Your goal
Using the data that follows, return exactly the lines from the one that contains "Tick the Mark as read checkbox" through the one that contains "You are a computer-use agent. Screen dimensions: 644x231", ends included.
[[ Task material, beginning ]]
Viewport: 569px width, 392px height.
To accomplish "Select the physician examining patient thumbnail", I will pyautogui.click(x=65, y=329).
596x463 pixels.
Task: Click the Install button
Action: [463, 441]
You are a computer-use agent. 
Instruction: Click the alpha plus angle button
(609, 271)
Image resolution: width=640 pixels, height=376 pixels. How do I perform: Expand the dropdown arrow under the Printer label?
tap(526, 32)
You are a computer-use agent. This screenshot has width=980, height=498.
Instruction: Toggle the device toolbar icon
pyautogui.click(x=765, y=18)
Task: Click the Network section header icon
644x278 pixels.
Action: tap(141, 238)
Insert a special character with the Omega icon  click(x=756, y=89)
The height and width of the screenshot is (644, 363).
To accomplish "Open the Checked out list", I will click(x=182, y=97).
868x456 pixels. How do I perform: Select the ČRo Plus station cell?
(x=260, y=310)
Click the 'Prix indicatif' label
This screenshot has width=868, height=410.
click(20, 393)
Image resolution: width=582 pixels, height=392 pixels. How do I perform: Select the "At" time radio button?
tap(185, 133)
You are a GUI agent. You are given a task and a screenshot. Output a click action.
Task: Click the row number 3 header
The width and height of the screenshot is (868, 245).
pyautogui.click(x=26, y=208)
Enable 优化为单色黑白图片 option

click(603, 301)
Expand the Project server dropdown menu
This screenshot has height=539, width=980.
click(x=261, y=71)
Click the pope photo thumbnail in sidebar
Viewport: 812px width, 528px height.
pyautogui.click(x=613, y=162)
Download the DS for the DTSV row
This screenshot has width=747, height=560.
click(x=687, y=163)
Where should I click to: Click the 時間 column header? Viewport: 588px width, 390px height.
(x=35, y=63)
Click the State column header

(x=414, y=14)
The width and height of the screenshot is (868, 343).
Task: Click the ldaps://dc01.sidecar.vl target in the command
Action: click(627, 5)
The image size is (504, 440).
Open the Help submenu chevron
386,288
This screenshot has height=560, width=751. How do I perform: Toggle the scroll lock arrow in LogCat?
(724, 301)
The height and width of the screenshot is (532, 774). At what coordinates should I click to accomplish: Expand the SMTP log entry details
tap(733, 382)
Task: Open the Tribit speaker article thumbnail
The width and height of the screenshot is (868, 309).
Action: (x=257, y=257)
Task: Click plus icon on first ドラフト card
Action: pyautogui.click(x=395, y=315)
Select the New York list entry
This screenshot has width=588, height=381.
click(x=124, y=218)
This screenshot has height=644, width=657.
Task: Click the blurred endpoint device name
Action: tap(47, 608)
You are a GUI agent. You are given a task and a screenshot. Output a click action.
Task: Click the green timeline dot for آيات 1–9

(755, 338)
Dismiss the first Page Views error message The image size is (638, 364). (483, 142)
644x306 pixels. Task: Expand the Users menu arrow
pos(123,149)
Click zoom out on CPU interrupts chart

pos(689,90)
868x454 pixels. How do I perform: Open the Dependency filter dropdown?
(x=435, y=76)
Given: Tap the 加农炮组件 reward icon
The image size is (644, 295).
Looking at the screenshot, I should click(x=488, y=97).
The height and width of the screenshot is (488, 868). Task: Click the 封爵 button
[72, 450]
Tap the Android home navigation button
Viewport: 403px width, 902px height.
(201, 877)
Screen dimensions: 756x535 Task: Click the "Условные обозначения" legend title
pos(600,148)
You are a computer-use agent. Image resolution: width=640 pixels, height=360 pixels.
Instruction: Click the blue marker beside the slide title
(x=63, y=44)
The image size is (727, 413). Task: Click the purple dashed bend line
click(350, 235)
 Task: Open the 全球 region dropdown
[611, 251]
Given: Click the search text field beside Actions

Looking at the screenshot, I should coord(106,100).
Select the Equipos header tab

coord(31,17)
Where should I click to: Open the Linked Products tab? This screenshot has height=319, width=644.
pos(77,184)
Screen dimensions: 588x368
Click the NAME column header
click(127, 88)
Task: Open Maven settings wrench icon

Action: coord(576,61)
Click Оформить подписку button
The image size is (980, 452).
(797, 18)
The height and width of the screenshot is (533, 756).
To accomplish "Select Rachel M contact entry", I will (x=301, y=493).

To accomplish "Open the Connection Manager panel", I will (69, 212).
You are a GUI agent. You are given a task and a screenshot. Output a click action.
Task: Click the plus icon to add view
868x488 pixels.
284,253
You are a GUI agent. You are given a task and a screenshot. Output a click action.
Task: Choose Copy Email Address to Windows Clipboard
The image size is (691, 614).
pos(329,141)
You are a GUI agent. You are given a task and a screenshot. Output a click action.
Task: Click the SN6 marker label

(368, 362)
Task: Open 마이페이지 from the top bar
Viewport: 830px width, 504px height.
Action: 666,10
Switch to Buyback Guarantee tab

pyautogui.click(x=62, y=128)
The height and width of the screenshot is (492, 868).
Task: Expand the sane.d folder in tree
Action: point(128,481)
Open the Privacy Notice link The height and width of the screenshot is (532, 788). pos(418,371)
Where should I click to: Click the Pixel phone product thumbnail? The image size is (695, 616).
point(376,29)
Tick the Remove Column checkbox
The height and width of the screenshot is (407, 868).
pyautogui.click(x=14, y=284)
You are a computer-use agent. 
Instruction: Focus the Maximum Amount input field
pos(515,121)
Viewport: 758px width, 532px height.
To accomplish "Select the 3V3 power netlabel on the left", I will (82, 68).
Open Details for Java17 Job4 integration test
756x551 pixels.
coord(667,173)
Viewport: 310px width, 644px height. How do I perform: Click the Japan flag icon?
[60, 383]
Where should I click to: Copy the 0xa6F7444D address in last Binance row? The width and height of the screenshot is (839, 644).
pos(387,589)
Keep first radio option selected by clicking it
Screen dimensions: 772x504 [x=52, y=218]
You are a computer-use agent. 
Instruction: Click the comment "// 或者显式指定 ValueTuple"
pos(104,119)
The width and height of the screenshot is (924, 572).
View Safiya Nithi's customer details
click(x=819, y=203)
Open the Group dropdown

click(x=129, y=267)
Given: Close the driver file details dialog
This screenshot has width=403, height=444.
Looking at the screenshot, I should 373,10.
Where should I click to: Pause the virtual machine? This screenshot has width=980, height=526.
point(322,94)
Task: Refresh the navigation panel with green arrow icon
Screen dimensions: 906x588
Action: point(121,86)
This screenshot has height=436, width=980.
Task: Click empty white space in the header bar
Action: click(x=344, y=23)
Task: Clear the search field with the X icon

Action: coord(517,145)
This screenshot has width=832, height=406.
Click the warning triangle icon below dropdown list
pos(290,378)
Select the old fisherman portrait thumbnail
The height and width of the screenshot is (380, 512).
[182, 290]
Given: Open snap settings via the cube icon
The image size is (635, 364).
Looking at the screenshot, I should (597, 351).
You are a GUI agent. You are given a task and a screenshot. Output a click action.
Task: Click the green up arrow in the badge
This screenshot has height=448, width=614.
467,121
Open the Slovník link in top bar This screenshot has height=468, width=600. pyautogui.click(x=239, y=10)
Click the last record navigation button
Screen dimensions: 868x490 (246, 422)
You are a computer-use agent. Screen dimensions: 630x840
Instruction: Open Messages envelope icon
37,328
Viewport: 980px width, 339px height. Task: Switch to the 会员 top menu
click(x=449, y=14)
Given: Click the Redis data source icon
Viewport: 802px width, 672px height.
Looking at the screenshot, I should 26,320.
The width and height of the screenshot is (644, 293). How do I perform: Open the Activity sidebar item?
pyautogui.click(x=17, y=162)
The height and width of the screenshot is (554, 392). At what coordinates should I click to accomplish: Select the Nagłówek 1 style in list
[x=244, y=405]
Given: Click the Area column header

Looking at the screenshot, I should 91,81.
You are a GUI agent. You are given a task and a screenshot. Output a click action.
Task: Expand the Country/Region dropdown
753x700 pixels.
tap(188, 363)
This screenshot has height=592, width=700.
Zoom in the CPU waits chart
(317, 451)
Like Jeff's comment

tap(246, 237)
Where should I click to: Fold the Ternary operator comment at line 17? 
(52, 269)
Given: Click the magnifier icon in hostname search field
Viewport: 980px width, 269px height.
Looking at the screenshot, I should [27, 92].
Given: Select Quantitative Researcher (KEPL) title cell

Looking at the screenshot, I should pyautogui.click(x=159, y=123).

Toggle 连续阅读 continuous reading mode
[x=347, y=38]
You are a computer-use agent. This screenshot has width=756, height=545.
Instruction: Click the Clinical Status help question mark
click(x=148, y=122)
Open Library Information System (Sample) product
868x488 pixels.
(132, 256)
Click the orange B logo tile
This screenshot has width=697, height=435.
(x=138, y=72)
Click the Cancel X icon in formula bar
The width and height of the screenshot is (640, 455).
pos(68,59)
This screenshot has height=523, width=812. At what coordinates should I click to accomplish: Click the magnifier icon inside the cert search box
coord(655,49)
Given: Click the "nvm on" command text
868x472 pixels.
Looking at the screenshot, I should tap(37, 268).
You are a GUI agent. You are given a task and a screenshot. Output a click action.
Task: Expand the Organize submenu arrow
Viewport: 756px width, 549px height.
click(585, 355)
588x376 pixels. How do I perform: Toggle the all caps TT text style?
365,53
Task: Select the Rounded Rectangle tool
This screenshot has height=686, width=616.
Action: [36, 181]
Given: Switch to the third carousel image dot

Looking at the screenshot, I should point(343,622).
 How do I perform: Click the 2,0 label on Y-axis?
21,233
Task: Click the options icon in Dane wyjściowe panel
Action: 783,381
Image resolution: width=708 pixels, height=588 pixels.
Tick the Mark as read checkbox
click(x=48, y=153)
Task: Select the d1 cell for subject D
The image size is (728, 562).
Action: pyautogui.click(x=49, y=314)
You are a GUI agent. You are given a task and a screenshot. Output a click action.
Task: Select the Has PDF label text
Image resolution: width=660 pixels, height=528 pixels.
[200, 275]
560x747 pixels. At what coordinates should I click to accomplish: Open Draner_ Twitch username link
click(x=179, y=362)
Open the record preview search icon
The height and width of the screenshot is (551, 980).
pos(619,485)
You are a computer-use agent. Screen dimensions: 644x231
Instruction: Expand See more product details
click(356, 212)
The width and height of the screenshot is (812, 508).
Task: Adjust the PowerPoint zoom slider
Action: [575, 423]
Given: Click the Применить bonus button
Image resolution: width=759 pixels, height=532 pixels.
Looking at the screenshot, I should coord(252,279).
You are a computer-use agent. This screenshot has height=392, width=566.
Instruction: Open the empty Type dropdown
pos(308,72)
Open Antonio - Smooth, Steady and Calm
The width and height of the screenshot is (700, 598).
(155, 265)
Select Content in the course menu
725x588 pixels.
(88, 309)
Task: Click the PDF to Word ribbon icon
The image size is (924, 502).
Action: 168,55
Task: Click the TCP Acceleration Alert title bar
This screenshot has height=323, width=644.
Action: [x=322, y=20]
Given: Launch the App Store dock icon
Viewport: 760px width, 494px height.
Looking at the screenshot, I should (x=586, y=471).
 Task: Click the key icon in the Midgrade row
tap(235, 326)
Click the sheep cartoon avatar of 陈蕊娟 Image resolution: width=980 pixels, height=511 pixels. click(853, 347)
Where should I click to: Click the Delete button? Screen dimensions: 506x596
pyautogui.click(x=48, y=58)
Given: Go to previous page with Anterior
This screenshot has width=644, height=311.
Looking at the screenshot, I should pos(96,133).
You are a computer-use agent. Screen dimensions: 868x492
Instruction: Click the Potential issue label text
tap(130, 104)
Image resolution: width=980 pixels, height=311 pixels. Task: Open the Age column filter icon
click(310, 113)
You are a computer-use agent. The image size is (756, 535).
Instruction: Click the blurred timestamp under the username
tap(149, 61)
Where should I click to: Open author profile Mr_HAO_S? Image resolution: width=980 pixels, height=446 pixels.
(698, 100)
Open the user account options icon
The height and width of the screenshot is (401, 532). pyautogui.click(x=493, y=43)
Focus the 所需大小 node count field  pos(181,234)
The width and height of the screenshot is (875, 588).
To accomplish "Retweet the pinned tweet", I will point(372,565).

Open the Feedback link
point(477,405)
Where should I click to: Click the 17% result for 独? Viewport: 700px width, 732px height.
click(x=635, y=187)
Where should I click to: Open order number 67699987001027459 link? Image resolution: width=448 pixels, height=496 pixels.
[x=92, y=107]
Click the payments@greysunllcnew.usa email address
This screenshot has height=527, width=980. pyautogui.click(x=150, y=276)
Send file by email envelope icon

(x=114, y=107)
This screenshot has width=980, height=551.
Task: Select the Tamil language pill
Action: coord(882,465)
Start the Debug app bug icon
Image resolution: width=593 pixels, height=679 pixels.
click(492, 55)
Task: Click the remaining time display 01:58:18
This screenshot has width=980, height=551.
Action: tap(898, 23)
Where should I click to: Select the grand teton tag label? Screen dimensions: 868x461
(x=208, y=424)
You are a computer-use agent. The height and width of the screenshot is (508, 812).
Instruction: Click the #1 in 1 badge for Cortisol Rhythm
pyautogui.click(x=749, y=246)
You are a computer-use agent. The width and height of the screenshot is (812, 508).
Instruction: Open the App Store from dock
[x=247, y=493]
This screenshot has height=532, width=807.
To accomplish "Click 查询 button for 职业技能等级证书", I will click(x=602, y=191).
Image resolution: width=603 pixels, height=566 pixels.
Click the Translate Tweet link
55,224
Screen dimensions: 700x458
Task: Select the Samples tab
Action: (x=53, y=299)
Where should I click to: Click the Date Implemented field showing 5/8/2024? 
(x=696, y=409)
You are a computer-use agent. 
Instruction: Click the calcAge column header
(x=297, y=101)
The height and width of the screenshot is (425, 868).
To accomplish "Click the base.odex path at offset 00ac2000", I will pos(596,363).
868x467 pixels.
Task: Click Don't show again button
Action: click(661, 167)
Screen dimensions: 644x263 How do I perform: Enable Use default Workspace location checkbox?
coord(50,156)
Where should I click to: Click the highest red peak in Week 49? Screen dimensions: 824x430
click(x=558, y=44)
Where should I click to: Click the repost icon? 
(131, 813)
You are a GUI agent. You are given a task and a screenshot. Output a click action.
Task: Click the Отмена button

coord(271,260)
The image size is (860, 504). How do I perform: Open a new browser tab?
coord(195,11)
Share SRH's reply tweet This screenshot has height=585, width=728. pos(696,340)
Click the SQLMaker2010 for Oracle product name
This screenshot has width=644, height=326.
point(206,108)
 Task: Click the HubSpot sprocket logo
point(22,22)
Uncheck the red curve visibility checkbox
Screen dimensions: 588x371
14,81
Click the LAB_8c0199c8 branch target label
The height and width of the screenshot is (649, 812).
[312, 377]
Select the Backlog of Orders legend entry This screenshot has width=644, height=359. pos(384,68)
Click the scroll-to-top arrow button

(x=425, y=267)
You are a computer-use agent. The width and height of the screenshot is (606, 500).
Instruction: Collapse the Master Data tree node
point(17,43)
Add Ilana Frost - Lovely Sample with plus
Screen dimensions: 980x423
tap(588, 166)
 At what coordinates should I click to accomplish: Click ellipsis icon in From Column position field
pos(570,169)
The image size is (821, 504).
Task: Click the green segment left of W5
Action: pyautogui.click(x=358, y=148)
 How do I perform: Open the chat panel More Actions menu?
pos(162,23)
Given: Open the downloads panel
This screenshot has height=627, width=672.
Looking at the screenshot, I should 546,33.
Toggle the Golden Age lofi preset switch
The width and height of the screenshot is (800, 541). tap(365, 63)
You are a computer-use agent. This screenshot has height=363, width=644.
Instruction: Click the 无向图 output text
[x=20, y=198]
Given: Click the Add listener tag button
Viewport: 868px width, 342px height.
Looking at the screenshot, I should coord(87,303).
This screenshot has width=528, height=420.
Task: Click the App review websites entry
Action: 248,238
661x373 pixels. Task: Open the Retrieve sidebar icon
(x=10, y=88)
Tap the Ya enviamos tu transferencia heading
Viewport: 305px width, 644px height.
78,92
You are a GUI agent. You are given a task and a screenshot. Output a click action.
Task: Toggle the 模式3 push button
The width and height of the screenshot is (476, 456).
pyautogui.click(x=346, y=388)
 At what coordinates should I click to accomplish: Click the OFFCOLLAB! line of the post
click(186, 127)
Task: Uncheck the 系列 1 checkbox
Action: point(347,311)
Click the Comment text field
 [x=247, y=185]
[[ Task material, end ]]
Task response
Tick the Mark as read checkbox
click(x=48, y=153)
Task: Select the d1 cell for subject D
The image size is (728, 562).
Action: pyautogui.click(x=49, y=314)
You are a GUI agent. You are given a task and a screenshot. Output a click action.
Task: Select the Has PDF label text
Image resolution: width=660 pixels, height=528 pixels.
[200, 275]
560x747 pixels. At what coordinates should I click to accomplish: Open Draner_ Twitch username link
click(x=179, y=362)
Open the record preview search icon
The height and width of the screenshot is (551, 980).
pos(619,485)
You are a computer-use agent. Screen dimensions: 644x231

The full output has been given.